El próximo miércoles por la mañana, y después de algo más de nueve años, un president de la Generalitat traspasará las puertas del palacio de la Zarzuela y se reunirá con Felipe VI. No es, evidentemente, un hecho menor y prueba de ello es el tiempo transcurrido desde la última visita, en julio de 2015, y el hecho de que desde aquella reunión del monarca con Artur Mas no se ha reunido con ninguno de sus sucesores, Carles Puigdemont, Quim Torra y Pere Aragonès. Acorde con la formación política en la que milita, el PSC, Salvador Illa ha acelerado esta visita, que muchos catalanes consideran fuera de lugar por el hecho de que se lleve a cabo sin que previamente haya habido una disculpa del jefe del Estado por aquella terrible intervención televisiva del 3 de octubre de 2017 y que, visto ahora con más perspectiva, significó una inflexión en la represión al independentismo.

Lo he dicho antes y vale la pena resaltarlo: forma parte de su ADN que Illa visite la Zarzuela, y que se realice con tanta celeridad, teniendo en cuenta que tomó posesión del cargo el 10 de agosto, este sábado hará cinco semanas. El enfoque de su presidencia está en consonancia con su discurso político: hay una nueva etapa en Catalunya y es el momento del reencuentro, proclama. Nada más acorde con esta filosofía que modificar drásticamente lo que hace nueve años que no se hacía. En estas cinco semanas en el cargo, ha dado varias muestras de que su presidencia no guardaba, en el terreno nacional, comparación con ninguno de sus predecesores. Ni tampoco con los dos socialistas que habían desempeñado antes el cargo, Pasqual Maragall y José Montilla.
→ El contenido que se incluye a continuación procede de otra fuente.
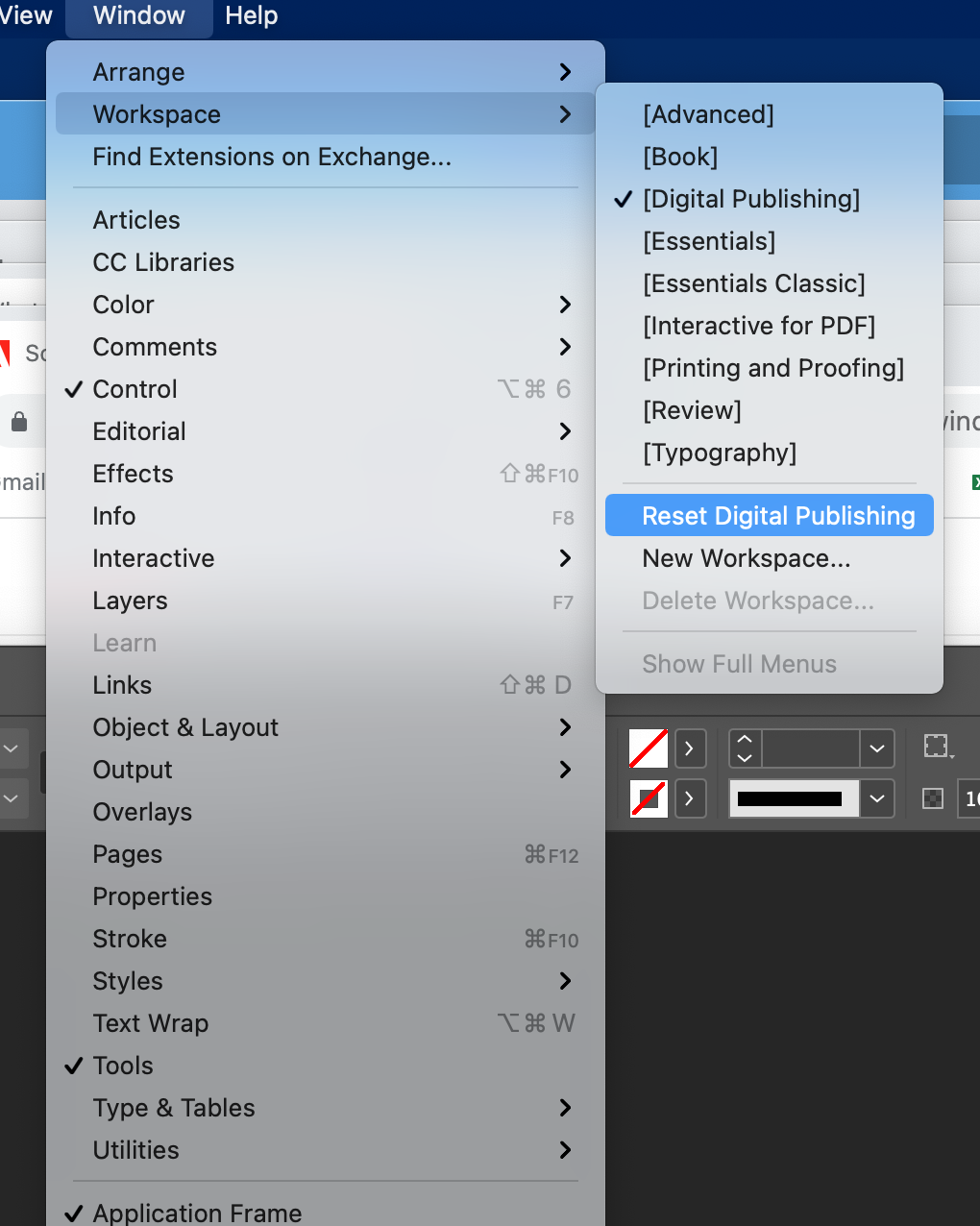Open the stroke weight dropdown
980x1226 pixels.
[x=875, y=748]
Si la diferencia está en los gestos, las palabras y las imágenes, Illa ha hablado más de Josep Tarradellas que todos sus predecesores en tan poco tiempo. Ha incorporado con normalidad la bandera española a su despacho —y no solo cuando es un representante del Estado español quien lo visita— y ha acabado su discurso de la Diada de manera diferente a todos sus antecesores, ya que no ha incluido el Visca Catalunya final. Si hay alguna disciplina en que las formas tienen su importancia, esta es la política, e Illa está confiriendo una impronta propia. Quizás, consciente de que las presidencias anteriores de socialistas, en 2003 y en 2007, con una pátina de un catalanismo muy visible —Quim Nadal, Antoni Castells, Ernest Maragall, Marina Geli— no les dio resultado electoral alguno.
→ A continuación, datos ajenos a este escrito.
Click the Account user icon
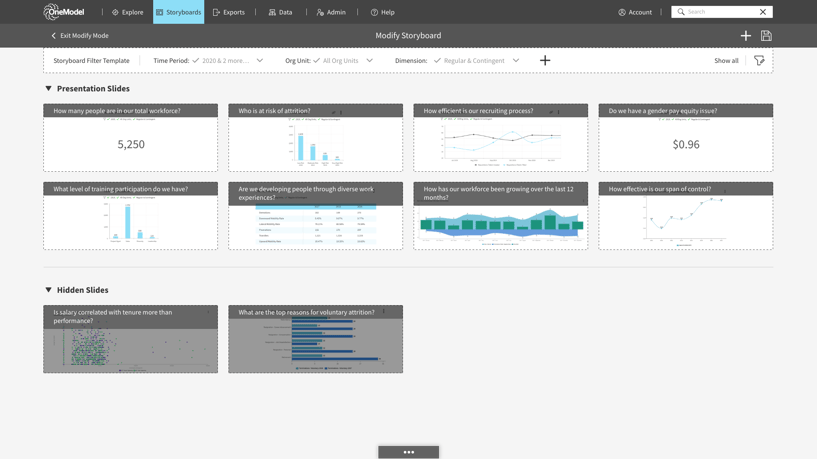The width and height of the screenshot is (817, 459). (x=622, y=12)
Parece como si Illa quisiera que su presidencia se asemejara más a lo que es el PSC actual que a cualquier otra cosa y aprovechar para ello el caos existente en el partido que dirige Marta Rovira y que fue quien a la postre le facilitó la investidura, Esquerra Republicana, que en aquella época pretérita estaba en el gobierno y ahora ve los toros desde la barrera, quien sabe si provisional o definitivamente. La situación es tan diferente a la de la última década que no pasará mucho tiempo en que Felipe VI acuda a un acto institucional en el Palau de la Generalitat. No deja de ser una paradoja que el pasado mes de mayo, en plena campaña electoral, el entonces president y candidato a la reelección, Pere Aragonès, proclamara en Tarragona que si Salvador Illa accedía a la presidencia, el rey Felipe VI se pasearía por la Generalitat y por eso pedía el voto para Esquerra Republicana. Votos que sirvieron para hacer president a Illa y cerrar el círculo del cambio de rasante actual con la monarquía.

No estaría de más que, siguiendo el hilo de varios discursos pronunciados ya por Illa, en los que proclama su voluntad de gobernar para todos los catalanes, el president le hiciera saber al monarca que para una amplia parte de la sociedad catalana, seguramente mayoritaria, el desapego con la institución que Felipe VI representa es importante. Muy importante. Y que el problema catalán sigue vigente. Sin resolver. Vaya o no vaya el president de la Generalitat al palacio de la Zarzuela.